History is
in making as we you read this. What we
know so far is that as a response to the most serious financial crisis since World War II, President George W. Bush has initiated the largest
expansion of peace-time government the free world has ever known. Perhaps the Chinese brainwashed him at the
Beijing Olympics....he has made Hugo Chavez look like Ronald Reagan.
Over the
last few months, the US government has bailed out Bear Stearns with a $30bn
financial guarantee given to its acquirer, nationalised the two largest
mortgage financiers in the world (representing over 85% of US residential
mortgages) and guaranteed their $5,400bn debt, nationalised the largest insurer
in the world (whilst giving it a $85bn loan) and given a blanket guarantee of
$3,400bn to US money market mutual funds.
But, as you
will probably have heard by now, its not stopping there.
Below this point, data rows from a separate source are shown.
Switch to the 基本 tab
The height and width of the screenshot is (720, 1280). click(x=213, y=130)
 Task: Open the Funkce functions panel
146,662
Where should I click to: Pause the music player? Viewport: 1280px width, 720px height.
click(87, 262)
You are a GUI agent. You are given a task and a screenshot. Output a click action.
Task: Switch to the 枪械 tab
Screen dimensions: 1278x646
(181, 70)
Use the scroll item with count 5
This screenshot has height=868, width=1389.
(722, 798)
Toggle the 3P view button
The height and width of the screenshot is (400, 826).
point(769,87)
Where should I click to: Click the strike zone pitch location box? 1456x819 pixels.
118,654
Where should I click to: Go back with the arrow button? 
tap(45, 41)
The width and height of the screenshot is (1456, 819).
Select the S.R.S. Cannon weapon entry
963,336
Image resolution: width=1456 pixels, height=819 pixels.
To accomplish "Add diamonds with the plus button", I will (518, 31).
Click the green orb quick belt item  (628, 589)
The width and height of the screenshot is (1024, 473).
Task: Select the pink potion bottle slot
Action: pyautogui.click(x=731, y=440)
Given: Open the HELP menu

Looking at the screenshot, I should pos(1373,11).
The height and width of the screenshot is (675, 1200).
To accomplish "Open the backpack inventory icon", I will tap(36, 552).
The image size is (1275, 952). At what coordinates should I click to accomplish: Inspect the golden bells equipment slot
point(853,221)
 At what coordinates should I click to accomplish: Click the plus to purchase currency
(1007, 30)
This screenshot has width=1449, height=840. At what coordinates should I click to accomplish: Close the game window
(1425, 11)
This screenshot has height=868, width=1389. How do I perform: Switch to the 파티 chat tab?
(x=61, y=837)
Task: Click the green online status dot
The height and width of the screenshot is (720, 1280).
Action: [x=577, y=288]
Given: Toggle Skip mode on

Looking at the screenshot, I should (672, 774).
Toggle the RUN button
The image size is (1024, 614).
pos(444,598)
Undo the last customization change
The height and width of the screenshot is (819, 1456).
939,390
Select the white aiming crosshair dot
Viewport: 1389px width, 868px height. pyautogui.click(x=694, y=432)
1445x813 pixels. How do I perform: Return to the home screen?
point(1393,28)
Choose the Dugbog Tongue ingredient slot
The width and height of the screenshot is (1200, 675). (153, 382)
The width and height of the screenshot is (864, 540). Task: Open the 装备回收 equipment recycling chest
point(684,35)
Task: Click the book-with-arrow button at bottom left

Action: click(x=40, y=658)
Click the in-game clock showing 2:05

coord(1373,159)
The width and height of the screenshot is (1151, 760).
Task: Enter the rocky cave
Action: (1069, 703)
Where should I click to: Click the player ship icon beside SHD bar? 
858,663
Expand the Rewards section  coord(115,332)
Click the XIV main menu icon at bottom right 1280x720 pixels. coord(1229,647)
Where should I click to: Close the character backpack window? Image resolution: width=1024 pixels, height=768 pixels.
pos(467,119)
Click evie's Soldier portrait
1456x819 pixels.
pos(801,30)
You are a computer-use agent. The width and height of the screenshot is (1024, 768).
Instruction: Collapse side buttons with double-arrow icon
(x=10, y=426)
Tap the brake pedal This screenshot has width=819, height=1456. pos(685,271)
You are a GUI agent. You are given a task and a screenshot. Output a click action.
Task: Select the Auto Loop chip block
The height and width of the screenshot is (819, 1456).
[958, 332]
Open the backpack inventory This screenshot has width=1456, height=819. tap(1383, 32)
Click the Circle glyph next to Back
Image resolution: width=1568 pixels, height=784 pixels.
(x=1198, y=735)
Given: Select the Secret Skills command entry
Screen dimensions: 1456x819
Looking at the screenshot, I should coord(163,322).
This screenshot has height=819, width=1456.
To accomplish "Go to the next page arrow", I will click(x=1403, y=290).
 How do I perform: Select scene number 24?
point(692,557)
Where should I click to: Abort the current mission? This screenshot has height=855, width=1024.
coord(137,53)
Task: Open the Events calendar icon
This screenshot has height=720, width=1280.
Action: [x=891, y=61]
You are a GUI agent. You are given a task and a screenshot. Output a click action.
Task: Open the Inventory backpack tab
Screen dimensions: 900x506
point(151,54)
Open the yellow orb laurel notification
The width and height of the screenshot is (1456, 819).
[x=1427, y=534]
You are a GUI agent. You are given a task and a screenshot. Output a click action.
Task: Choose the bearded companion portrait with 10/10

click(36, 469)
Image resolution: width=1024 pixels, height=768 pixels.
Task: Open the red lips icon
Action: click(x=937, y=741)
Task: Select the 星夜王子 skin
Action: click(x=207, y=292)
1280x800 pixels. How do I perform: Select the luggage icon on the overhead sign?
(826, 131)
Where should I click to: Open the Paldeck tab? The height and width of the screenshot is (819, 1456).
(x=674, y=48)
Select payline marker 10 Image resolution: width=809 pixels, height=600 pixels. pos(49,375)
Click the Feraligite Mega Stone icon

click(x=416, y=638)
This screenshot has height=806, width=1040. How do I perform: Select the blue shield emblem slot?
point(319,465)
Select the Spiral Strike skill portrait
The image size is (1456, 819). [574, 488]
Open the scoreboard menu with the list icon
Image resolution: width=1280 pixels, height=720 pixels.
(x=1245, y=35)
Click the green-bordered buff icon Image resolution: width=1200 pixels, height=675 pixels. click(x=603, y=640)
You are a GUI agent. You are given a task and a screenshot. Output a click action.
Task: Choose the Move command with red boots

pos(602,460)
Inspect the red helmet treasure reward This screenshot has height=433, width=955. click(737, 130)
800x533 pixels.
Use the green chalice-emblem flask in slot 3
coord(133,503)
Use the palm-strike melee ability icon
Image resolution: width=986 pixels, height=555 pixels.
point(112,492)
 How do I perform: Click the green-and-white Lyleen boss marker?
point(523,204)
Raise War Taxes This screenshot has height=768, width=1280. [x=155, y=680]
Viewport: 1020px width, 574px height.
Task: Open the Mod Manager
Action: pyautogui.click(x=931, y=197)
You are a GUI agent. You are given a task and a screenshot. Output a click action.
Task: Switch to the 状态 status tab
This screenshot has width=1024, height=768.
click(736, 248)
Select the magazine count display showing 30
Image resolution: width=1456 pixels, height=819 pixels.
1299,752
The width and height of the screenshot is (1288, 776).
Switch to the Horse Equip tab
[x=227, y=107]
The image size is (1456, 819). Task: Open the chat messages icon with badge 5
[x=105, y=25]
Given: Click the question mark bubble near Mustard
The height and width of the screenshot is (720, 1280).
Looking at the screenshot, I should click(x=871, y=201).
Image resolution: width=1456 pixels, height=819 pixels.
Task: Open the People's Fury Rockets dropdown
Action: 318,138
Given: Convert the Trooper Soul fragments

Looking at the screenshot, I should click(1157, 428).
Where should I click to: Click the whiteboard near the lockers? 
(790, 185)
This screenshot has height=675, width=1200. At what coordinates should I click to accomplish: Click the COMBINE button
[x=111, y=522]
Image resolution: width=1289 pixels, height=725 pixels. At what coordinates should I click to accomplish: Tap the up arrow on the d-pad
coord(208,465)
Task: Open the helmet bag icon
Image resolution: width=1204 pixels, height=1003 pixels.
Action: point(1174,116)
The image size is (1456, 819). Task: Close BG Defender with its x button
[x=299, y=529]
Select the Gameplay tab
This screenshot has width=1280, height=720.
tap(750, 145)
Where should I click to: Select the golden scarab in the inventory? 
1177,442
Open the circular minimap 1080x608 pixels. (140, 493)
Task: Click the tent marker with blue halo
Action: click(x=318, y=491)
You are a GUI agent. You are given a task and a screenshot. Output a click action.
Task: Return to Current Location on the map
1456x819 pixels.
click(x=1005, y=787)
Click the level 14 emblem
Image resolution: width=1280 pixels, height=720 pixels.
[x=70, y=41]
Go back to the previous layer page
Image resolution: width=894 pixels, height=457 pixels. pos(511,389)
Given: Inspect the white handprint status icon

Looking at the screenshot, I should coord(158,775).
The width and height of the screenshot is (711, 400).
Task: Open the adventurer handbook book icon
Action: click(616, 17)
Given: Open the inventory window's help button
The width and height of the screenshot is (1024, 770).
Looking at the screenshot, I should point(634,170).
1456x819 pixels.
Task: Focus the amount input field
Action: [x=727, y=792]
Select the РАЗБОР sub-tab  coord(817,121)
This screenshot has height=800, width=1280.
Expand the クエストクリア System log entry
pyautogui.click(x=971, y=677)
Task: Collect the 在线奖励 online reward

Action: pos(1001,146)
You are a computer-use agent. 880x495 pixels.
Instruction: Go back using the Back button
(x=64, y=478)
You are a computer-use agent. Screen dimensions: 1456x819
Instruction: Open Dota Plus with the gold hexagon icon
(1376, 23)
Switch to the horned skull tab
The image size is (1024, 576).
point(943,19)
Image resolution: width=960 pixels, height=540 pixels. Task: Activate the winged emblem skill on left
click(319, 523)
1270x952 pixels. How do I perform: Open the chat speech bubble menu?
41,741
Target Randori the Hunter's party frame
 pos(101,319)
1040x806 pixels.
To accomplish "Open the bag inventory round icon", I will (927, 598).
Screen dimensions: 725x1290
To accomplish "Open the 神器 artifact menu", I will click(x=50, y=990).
Bush and Treasury Secretary Paulson (the former
head of Goldman Sachs) have initiated a program to directly bail out the banks that
made huge mistakes: he’s going to buy all their dodgy assets and put them, most
probably, into deep freeze. That way,
the banks can rid themselves of their problem assets and start afresh – they can get back
to “business as usual”. The total cost
to the US taxpayer: somewhere between $1,000bn - $2,000bn depending on the
final details of the bank bailout plan.
Just to put
this into some perspective, the US federal budget deficit is already projected
to be around $425bn this year, its highest ever (but it would have been manageable
had it stopped there). Bush’s financial
interventions are already expected to cost $200-300bn extra this year alone,
with an ultimate cost of many times that. There’s no question that his successor will have to raise taxes. On the national debt front, Bush was already
projected to leave office with the highest public debt/GDP ratio (68.2%) since Harry
Truman. But now, if you add the $5,400bn
Fannie and Freddie debt (as Congress has already demanded) and the $3,400bn of mutual fund guarantees, that ratio
would be around 192%, the highest in the developed world, and somewhere up
there between Zimbabwe and Lebanon.
This is not
to argue that this financial crisis is not serious and unprecedented. That is obvious for all to see. But the answer is not for government to get
knee-deep into the workings of the free market economy and bail out those that
made bad decisions with taxpayers money. The lessons to be drawn are that financial markets need to be more
transparent, with tougher scrutiny and enforcement by the authorities. Tim Montgomerie’s insight yesterday was also
spot on: bankers are a lot smarter than the regulators. We need better regulation, and smarter
regulators. We need to encourage private
sector solutions (such as Lloyds/HBOS, BOA/Merrill) and not be afraid to let
companies fail if they screw up (such as Lehman Brothers – a moment when I
thought Bush was actually coming to his senses).